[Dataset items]

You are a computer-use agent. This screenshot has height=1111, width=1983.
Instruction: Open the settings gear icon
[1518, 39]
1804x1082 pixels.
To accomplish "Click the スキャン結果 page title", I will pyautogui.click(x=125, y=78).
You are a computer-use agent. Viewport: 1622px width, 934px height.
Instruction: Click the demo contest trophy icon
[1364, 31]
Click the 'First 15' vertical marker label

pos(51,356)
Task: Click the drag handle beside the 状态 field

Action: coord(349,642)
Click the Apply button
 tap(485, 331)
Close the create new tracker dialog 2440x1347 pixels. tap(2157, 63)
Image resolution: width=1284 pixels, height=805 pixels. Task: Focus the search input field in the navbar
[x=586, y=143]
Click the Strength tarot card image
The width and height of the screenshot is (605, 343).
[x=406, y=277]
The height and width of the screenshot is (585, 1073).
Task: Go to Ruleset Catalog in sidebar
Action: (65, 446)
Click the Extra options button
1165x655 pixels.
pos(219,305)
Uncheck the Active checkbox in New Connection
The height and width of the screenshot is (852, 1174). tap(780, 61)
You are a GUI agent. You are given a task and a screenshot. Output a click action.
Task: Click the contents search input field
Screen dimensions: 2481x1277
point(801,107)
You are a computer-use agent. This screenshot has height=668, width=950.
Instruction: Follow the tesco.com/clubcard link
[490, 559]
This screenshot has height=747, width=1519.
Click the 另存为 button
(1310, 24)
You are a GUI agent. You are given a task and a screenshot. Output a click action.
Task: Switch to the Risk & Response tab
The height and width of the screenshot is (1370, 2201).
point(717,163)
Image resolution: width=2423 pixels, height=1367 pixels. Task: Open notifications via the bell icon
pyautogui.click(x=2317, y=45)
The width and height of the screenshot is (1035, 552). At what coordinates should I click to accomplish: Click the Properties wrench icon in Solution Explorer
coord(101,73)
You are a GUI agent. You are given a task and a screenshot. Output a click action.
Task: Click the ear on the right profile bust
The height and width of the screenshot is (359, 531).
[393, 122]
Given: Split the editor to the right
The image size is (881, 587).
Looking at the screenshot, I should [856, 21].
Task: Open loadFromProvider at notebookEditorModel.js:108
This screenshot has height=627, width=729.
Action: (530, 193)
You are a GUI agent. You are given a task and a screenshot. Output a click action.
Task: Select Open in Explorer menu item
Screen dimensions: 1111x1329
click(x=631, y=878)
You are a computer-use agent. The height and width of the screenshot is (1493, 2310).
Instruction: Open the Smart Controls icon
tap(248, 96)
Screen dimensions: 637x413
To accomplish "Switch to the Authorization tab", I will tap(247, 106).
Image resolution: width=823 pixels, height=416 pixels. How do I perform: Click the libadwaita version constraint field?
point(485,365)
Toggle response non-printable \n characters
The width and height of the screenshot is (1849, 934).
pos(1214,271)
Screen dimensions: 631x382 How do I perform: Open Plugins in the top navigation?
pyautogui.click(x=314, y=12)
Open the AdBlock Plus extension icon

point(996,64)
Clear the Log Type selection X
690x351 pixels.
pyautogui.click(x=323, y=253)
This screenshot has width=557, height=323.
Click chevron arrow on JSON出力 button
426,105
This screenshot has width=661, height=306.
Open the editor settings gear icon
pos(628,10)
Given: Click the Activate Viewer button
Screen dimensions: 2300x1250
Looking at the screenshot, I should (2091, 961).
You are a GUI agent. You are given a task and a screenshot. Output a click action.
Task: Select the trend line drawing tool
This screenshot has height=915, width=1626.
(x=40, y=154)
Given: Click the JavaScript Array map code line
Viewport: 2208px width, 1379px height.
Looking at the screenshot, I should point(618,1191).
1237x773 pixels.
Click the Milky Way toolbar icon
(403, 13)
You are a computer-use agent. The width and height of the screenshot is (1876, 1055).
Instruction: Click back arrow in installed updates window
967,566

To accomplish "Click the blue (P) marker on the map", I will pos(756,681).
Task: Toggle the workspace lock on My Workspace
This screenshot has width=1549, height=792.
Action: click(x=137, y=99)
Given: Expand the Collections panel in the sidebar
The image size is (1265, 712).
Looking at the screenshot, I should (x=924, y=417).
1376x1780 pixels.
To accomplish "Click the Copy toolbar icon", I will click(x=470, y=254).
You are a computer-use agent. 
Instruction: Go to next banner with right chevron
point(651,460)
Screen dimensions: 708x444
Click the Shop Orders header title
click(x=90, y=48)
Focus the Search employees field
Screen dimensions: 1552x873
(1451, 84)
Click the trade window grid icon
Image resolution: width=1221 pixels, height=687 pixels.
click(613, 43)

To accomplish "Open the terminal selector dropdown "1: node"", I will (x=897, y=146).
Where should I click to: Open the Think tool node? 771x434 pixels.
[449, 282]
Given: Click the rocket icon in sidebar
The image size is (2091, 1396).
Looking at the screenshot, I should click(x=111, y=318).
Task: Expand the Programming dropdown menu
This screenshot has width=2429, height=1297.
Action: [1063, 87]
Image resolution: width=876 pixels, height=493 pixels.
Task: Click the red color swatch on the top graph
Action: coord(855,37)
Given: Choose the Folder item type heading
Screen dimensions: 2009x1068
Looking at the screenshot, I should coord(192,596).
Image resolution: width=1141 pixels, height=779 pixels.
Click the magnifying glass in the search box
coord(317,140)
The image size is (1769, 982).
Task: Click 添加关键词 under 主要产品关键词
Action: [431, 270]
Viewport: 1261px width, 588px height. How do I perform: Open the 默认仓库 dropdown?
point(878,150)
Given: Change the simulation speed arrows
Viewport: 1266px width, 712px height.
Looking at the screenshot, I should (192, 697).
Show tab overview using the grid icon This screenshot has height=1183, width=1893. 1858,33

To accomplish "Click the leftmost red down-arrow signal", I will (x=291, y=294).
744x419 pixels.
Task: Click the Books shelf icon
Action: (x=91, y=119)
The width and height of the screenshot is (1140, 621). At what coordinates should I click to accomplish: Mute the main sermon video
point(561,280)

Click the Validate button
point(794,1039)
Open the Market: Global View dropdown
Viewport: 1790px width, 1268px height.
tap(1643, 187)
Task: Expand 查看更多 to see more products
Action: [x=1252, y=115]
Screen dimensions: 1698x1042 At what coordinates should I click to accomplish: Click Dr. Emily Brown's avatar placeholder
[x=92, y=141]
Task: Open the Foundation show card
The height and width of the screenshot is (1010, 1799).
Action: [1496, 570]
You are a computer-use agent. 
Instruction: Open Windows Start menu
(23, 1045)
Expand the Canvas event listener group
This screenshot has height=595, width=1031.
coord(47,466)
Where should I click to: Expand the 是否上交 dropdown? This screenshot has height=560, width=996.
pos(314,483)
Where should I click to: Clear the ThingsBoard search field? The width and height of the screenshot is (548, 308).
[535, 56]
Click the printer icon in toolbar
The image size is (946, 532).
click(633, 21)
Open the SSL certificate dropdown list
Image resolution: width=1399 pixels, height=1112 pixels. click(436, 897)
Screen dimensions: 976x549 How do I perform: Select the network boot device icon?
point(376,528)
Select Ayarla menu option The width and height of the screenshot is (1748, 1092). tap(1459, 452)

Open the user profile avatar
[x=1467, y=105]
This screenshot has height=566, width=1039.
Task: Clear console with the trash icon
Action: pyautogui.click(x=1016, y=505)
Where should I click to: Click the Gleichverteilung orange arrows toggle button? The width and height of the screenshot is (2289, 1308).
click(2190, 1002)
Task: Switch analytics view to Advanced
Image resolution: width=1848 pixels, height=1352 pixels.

▶ [What the task asks]: Given the records above, reproduce precisely and only the lines between the line holding "Viewport: 2208px width, 1379px height." and the line holding "1376x1780 pixels.", inclusive.

▶ [Written solution]:
Viewport: 2208px width, 1379px height.
Looking at the screenshot, I should point(618,1191).
1237x773 pixels.
Click the Milky Way toolbar icon
(403, 13)
You are a computer-use agent. The width and height of the screenshot is (1876, 1055).
Instruction: Click back arrow in installed updates window
967,566

To accomplish "Click the blue (P) marker on the map", I will pos(756,681).
Task: Toggle the workspace lock on My Workspace
This screenshot has width=1549, height=792.
Action: click(x=137, y=99)
Given: Expand the Collections panel in the sidebar
The image size is (1265, 712).
Looking at the screenshot, I should (x=924, y=417).
1376x1780 pixels.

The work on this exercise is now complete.